Comments : Night's Wave

  • Nicely done. i like this one. some great word play in this piece. i particularly like the line:

    "...Slipping back into the desolate calm..."

    beautiful imagery. very well done. keep it up. -hannah

  • 18 years ago

    by master of shadow

    Very strong imergry and overall a fantastic eice

    5/5

  • 18 years ago

    by The Poetic Child

    Excellnt poem..nice rhythm and flow..my suggestion would be that you could of done this poem in the Nature Category..5/5 great job
    ttyl sometime
    PeAcE
    ~The Poet~

  • 17 years ago

    by Simple Sensation

    I really enjoyed this poem. I love the imagery in nature poems, you did an excelent job in it.
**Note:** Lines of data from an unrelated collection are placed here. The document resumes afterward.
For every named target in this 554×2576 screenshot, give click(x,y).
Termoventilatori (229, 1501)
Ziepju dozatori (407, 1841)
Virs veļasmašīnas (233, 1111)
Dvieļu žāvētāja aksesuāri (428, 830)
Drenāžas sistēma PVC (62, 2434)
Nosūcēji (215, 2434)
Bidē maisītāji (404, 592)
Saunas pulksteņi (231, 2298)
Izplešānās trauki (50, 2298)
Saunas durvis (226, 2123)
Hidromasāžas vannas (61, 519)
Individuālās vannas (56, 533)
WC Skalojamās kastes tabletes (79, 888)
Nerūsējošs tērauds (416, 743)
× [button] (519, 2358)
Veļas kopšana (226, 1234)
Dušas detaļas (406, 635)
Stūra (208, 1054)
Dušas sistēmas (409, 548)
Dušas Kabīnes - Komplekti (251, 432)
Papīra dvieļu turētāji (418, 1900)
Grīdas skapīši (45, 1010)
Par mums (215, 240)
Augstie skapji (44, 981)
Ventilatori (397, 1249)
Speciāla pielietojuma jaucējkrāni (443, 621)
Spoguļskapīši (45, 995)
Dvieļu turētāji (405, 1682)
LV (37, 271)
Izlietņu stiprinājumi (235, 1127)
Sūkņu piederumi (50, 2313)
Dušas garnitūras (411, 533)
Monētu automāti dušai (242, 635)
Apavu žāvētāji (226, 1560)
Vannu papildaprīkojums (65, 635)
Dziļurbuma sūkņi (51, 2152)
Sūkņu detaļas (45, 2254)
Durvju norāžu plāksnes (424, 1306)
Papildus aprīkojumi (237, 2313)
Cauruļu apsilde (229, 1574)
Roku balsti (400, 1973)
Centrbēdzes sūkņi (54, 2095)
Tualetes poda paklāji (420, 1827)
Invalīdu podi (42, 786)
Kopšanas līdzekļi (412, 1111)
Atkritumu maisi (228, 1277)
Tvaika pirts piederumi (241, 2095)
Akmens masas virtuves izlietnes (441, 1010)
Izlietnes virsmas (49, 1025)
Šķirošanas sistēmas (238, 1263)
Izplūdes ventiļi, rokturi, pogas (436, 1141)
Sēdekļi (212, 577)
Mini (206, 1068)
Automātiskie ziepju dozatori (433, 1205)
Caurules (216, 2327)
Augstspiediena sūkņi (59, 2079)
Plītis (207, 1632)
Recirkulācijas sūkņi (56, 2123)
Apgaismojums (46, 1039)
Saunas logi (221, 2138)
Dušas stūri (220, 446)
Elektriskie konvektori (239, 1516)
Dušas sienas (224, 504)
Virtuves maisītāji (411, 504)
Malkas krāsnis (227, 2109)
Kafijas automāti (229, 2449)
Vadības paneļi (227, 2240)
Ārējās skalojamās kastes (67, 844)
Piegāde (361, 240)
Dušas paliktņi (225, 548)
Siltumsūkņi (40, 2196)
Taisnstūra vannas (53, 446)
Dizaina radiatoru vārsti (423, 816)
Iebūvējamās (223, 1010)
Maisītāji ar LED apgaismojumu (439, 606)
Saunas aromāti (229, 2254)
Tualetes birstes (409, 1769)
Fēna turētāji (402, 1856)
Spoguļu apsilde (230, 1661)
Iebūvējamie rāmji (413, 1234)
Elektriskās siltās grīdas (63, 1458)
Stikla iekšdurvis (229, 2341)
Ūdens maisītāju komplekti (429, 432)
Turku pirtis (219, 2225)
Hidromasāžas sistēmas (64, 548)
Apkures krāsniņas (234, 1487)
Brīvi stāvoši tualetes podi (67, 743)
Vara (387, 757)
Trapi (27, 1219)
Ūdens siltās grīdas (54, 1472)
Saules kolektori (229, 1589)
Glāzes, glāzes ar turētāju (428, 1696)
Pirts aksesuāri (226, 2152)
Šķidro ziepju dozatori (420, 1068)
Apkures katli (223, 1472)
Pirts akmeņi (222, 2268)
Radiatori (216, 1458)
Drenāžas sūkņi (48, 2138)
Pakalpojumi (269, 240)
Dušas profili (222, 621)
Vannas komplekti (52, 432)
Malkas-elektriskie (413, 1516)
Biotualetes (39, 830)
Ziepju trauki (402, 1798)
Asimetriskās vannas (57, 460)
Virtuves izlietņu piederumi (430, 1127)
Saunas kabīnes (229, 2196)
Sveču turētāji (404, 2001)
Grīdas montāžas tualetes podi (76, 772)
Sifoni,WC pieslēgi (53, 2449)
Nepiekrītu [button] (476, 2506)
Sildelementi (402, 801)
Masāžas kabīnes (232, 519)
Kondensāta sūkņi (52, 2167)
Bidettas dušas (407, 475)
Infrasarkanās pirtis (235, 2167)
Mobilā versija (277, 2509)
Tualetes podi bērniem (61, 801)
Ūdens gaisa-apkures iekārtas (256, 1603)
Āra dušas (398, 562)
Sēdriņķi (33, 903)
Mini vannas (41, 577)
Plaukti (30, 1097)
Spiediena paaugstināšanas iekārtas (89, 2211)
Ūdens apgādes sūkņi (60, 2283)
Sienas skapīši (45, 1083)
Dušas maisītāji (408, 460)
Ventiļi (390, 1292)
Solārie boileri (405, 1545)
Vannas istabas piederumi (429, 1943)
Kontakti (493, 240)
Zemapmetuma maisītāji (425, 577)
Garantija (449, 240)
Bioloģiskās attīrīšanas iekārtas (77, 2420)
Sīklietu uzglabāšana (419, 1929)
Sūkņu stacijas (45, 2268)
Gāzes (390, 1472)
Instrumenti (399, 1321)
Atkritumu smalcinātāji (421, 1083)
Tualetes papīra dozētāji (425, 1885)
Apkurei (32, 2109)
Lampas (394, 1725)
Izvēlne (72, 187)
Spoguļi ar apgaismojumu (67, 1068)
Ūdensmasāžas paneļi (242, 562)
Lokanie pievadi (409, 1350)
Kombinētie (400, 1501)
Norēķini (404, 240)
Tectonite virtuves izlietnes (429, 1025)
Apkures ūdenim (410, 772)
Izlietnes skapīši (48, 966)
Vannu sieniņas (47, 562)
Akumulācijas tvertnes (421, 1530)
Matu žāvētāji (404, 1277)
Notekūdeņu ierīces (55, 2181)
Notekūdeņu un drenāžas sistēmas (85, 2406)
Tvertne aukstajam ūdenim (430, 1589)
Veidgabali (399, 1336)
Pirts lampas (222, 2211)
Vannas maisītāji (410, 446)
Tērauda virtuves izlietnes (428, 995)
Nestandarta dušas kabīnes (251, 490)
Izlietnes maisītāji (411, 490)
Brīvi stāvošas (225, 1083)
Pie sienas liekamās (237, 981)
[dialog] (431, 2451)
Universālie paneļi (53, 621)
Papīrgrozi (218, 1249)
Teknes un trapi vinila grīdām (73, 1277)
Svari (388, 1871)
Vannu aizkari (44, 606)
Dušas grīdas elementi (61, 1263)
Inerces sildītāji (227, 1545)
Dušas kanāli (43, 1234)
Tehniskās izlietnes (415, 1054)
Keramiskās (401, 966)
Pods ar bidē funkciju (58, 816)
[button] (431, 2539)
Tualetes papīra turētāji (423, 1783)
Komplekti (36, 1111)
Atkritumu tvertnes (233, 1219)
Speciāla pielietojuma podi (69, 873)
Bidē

I liked your description in this, "glitering sand" creates this really cool imagery of a ceach and the glittering is glass and stuff like that. I liked how you described the sun as dying, this is a different way to describe how night is coming and the sun is setting. You really captured that beautiful image of the sun setting. An excellent job. To impr9ove i suggest you useo unctuation. Other then that a great read! Keep writing! xx

  • 17 years ago

    by Jacqui Armstrong

    =D loved it!
    well done an amazing poem!
    keep up the hard work!

    Love
    Jacs
    xxxx

  • 17 years ago

    by Nix

    I really like this one, it is short but still very powerful, you created effective atmosphere with just a few words and rhythm of this piece is great. Well done!